I've read the manga, should I watch the anime?

I’m of the opinion that 99% of the time, the original is the best no matter the media. I’ve read the manga of several things that were later made into anime. Should I bother watching the anime? Specific examples: Sailor Moon, Cardcaptor Sakura, and S-cry-ed.

For that matter, if you wanted to recommend some great anime or manga, that’d be awesome. There’s very little I don’t like or won’t try.

I usually recommend watching the anime of just about any action-based shounen like Bleach or One Piece (if just because the action is often hard to see in manga form). One Piece in particular is one where I get super confused reading the manga, but once I watch the anime, the action makes sense. Also, the seiyuu for that show are fantastic, so it’s worth it just to watch their acting.

The problem with anime, though, is that you often get filler episodes (that is, storylines or episodes that aren’t in the manga). Some range from okay to pretty good, while others are downright awful. Filler episodes often come with poor animation, in my experience.

As for the series you listed…not sure about the first two, but I didn’t really like the anime of S-cry-ed. Haven’t read the manga, though.

As for great anime, I recommend Monster. It’s a very dark, very creepy drama, with an incredible story and fantastic characters. It’s on SyFy now, but it’s nearing the end of its run, and the story is pretty complex, so I’d recommend watching it elsewhere first. The manga and the anime are virtually identical, so don’t worry about missing any story if you just catch it in one form (though here, too, the voice acting is superb). It’s long (about 74 episodes), but it’s worth it.

For something even longer (like, 400+ episodes), there’s always One Piece (the series I mentioned above). Seems like a silly little kiddy show, but it’s really quite thrilling and even emotionally heavy sometimes. There’s a lot of comedy, but there have been episodes where I’ve cried buckets. Again, LONG, but it’s one of those rare 100+ episode series where the story actually gets better the longer it gets. If you watch an English dub of this series, do not–I repeat, DO NOT–watch the dub made by 4Kids. (It’s getting rarer to find anyway, so you might not even run into this issue.) Everyone thinks fans exaggerate when they say how bad it is. They absolutely do not. It really is that horrible. (A newer dub by Funimation exists, which is much better.)

And, of course, Cowboy Bebop is always a great series.
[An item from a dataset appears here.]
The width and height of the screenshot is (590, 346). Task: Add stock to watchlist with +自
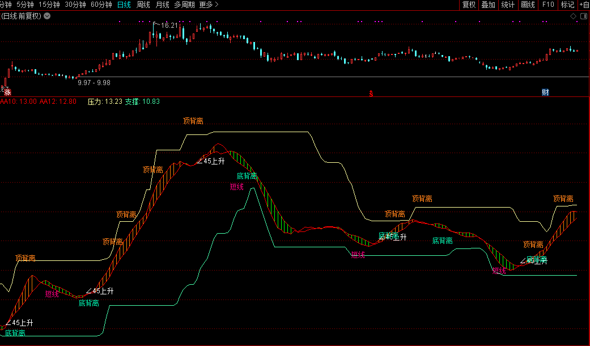point(584,5)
You MUST watch the anime, though, the manga doesn’t even begin to compare. (And, though I normally don’t recommend this, you MUST watch it in English. From what I hear, even the series’ creator preferred the English version to the Japanese.)

Whew! That’s enough for now. There’s a lot of great stuff out there, though, if you know where to look.

The only one of those 3 that I’m familiar with both versions is Sailor Moon, which I’d skip - the anime’s…confused even before considering dubbing. (Although the Ail and Ann non-manga arc is kind of fun.)

CCS, I’ve never read the manga, and S-cry-ed, I’ve seen neither.

More general anime and manga recs…

Sticking to ones that are commercially released in English…

Strawberry Marshmallow (Ichigo Mashimaro) is…weird. But I adore it - it’s, in turns cute, demented, occasionally perverse… The manga’s available from TokyoPop, the TV series might be hard to find - Geneon, the company that did it is no longer in the anime translation business. The OAVs are not available in English. If you can find the anime, though, I recommend watching it - while it mostly adapts manga stories, it adapts them liberally, so it’s different enough to be worth it. (Watch the sub, though…the dub voices for the younger girls are awful - but I prefer Nobue’s English voice.)

Read or Dream is probably my favourite commercially released manga - although Strawberry Marshmallow comes close - it’s very different from Read or Die. ROD the TV is good, too, but it incorporated too many Read or Die elements too predominately, so the Paper Sisters and their supporting characters get short shrift. ROD the TV, again, may be hard to find, since it’s another Geneon series. On the other hand, the manga’s Viz, so should be easier to find.

There are actually 2 Cowboy Bebop mangas - the one that came out before the anime, and thus had very, very different interpretations of the characters, called Shooting Star, was quite interesting.

I’ve seen a few episodes of S-Cry-ed. The manga is just this side of softcore porn at times. Not that that’s necessarily a bad thing, just that, well the tits are completely unrealistic.

Generally speaking, no. Especially for major series like almost anything out of Shonen Jump, I personally almost always find the anime to be a letdown. It can be hard to do, though… I was wandering the shelves of a local store trying to find an interesting looking anime series to watch and about 80% of what I found was originally a manga.

I think it also depends on the specific work. For instance, I highly recommend watching Revolutionary Girl Utena, but I wouldn’t recommend the manga- it was written by a different person collaborating with the original creator, was made concurrent with and not prior to the anime, and just generally takes a different take on the characters and story.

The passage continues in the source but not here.